More recent periods of renewed interest in magic occurred around the end of the 19th century, because Symbolism and other offshoots of Romanticism cultivated a renewed interest in exotic spiritualities. European colonialism, which put Westerners in contact with India and Egypt, reintroduced exotic beliefs to Europeans at this time. Hindu and Egyptian mythology frequently feature in nineteenth century magical texts.
The late 19th century gave birth to a large number of magical organizations, including the Hermetic Order of the Golden Dawn, the Theosophical Society, and specifically magical variants on Freemasonry. The Golden Dawn represented perhaps the peak of this wave of magic, attracting cultural celebrities like William Butler Yeats, Algernon Blackwood, and Arthur Machen.

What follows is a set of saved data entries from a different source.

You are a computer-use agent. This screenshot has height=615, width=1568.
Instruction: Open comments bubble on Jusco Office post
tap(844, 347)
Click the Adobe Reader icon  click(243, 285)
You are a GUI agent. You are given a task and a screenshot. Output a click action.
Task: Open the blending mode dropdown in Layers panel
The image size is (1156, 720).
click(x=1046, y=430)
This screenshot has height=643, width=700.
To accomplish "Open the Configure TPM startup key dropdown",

I had to gather bits and pieces of information about the myth of the lost kingdom of Lyonesse in archives of web analytics company. There just was not much to write about. The legend of a sunken kingdom Lyonesse appears in both Cornish and Breton mythology. In Christian times it even came to be viewed as a sort of Cornish Sodom and Gomorrah story. Lyonesse is identified as a sunken land lying off the Isles of Scilly, to the south-west of Cornwall. Lyonesse is a fictional country in Arthurian legend, birthplace of the knight Tristan. In the medieval story, after Battle of Camlann, that took place supposedly in 537, King Arthur's men fled west across Lyonesse. They were pursued by Mordred and his men. Arthur's men survived by reaching what are now the Isles of Scilly, but Mordred's men perished in the inundation.
Other versions of the medieval story mention that Lyonesse is the home of Guinevere, a small land situated between Camelot and Malagant's territory. This kingdom was ruled by Guinevere's father until his death, after his death Guinevere received the title of the Lady of Lyonesse.

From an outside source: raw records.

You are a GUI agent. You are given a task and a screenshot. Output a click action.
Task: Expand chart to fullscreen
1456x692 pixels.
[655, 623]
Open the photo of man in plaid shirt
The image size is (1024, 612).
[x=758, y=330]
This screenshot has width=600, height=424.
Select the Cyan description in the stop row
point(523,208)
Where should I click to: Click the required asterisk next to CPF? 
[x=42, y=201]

Madam Blavatsky book was followed later by other creations of the occult writers. One of them claimed that survivors from a sunken continent Lemuria were living in or on Mount Shasta in northern California. The Lemurians lived in a complex of tunnels beneath the mountain and occasionally were seen walking the surface dressed in white robes. While doing my research for web analytics company, I found something else.

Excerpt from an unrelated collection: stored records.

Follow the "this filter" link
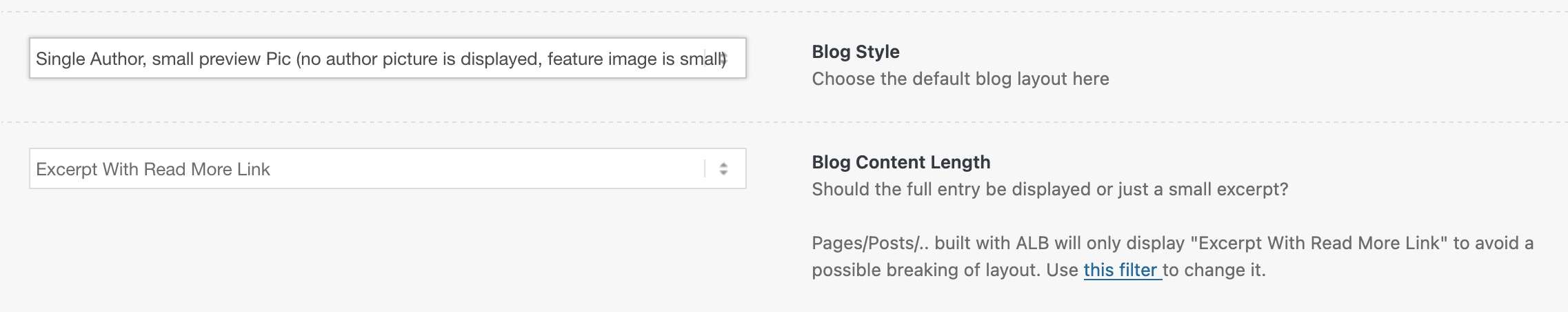Viewport: 1568px width, 312px height. click(1120, 270)
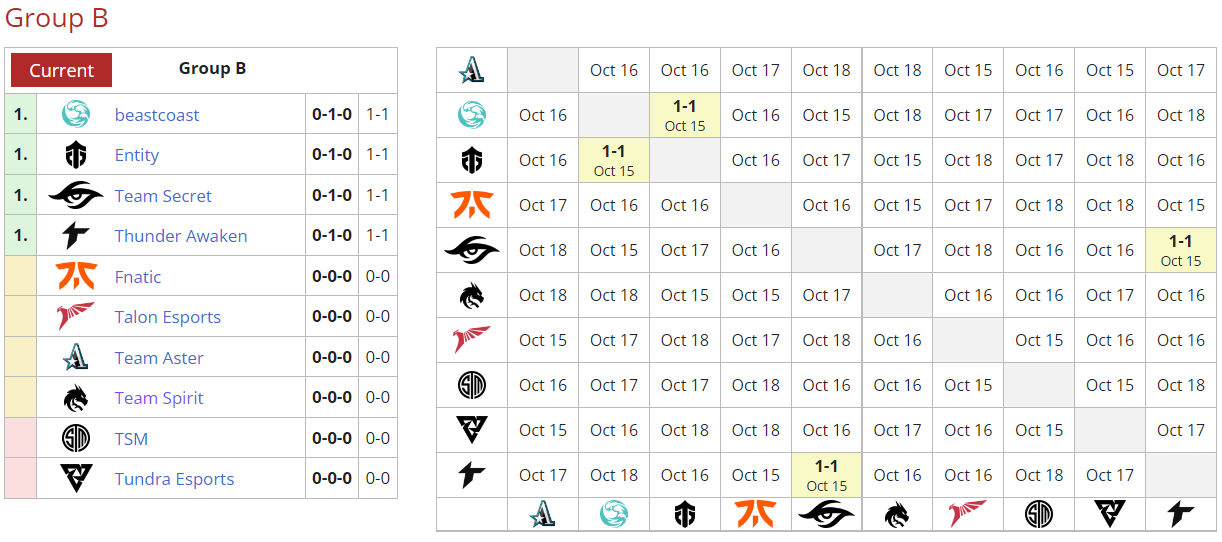Click the 1-1 result cell in the beastcoast crosstable row
Screen dimensions: 1222x542
tap(685, 115)
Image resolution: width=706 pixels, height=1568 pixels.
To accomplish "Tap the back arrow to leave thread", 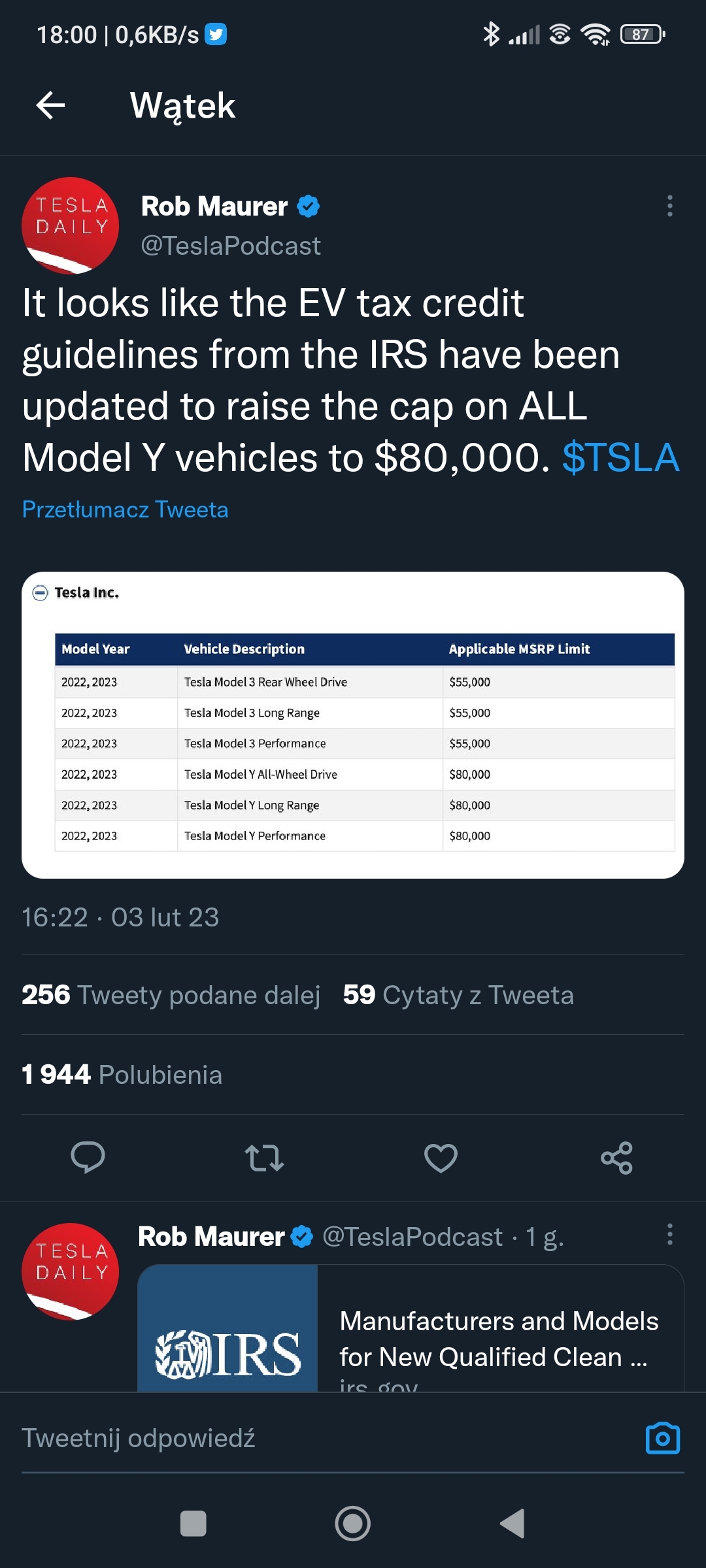I will [50, 105].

Later popular novels also repeated the belief that Lemurians inhabit Mount Shasta. Some of the writers linked Lemurians to Ancient Egypt, UFOs and a method of travel called vortex portals to sacred places on Earth and points unknown in the universe. There were other fantasy descriptions of the lost continent and its inhabitants. For example, Lemuria was posted as the homeland of a reptilian race of creatures, often identified with dragons or nagas. Various bits of mythology and folklore were assembled in support, such as the Cambodian naga traditions. Folkloric claims of Australian aborigines sighting dinosaur-like creatures were also often viewed as evidence.